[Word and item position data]
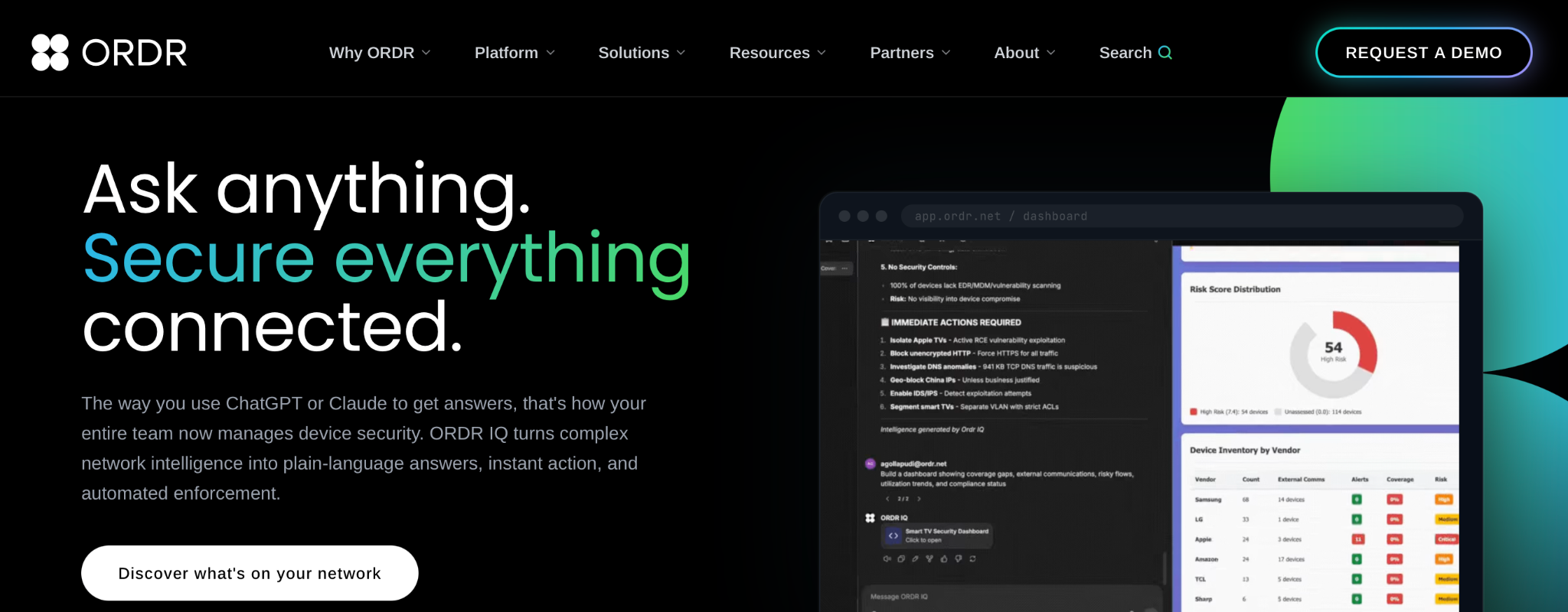Viewport: 1568px width, 612px height.
Task: Open the Resources menu
Action: tap(778, 53)
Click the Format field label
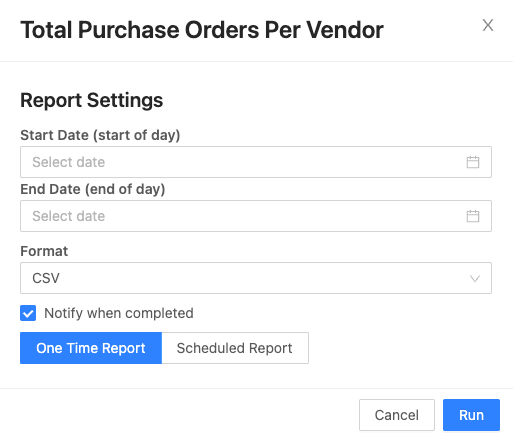The width and height of the screenshot is (513, 439). click(44, 251)
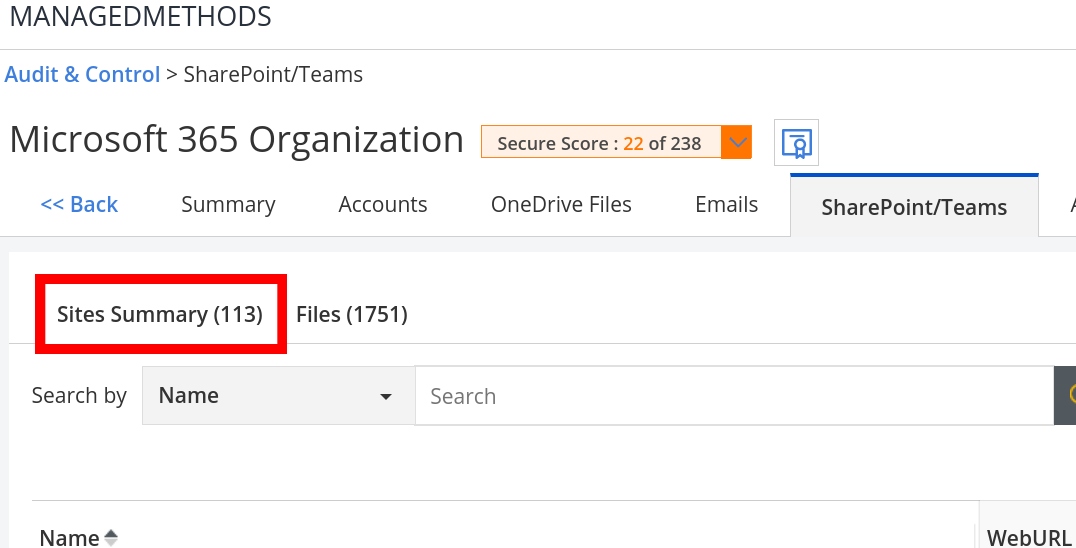Viewport: 1076px width, 548px height.
Task: Select the SharePoint/Teams tab
Action: pos(913,207)
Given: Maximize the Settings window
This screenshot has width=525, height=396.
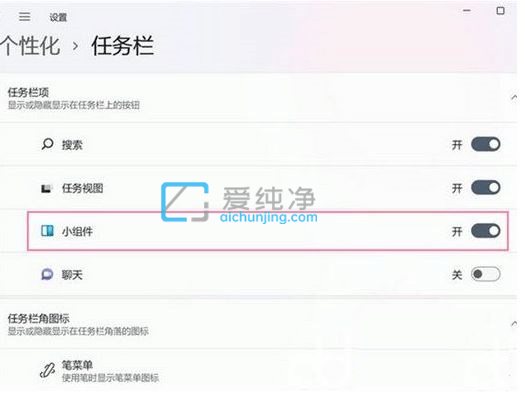Looking at the screenshot, I should pyautogui.click(x=500, y=11).
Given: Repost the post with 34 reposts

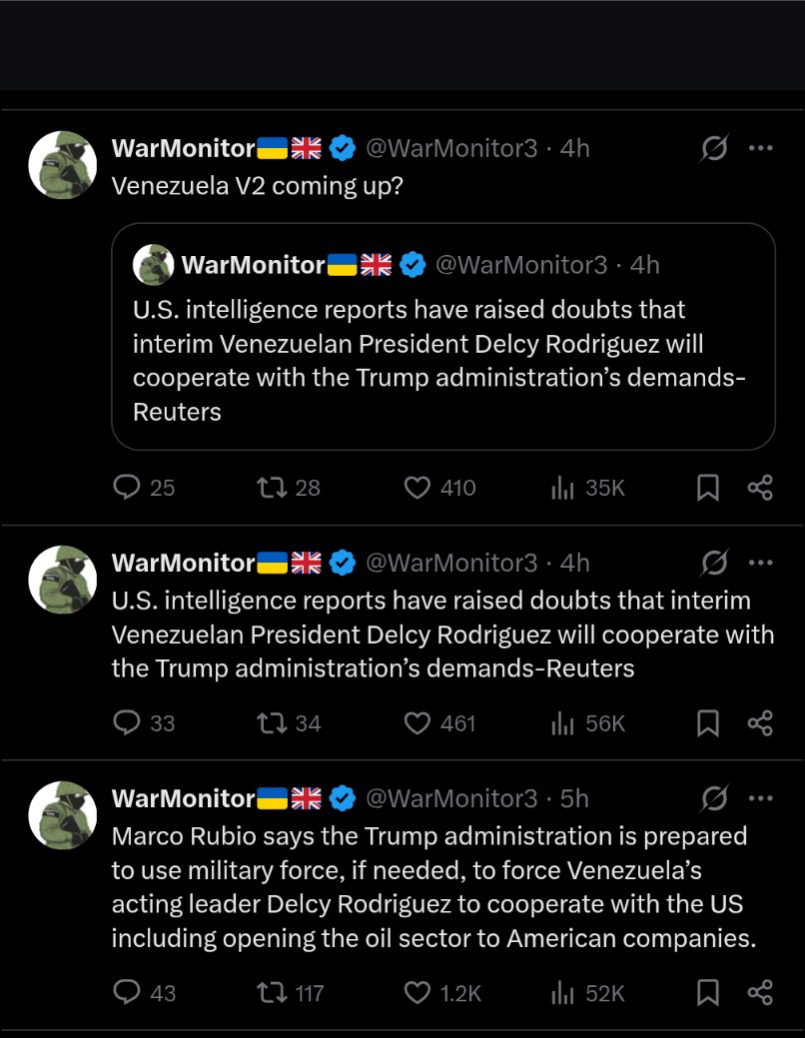Looking at the screenshot, I should 271,723.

## Your instructions
Please express everything from the start of the items above down to the line containing "should pyautogui.click(x=500, y=11).", both ends included, as a numbered list, skipping any blank lines. Leave the pictures out of your answer.

## Complete answer
1. Viewport: 1568px width, 612px height.
2. Task: Open the Resources menu
3. Action: tap(778, 53)
4. Click the Format field label
5. The width and height of the screenshot is (513, 439). click(44, 251)
6. Viewport: 1076px width, 548px height.
7. Task: Select the SharePoint/Teams tab
8. Action: pos(913,207)
9. Given: Maximize the Settings window
10. This screenshot has width=525, height=396.
11. Looking at the screenshot, I should pyautogui.click(x=500, y=11).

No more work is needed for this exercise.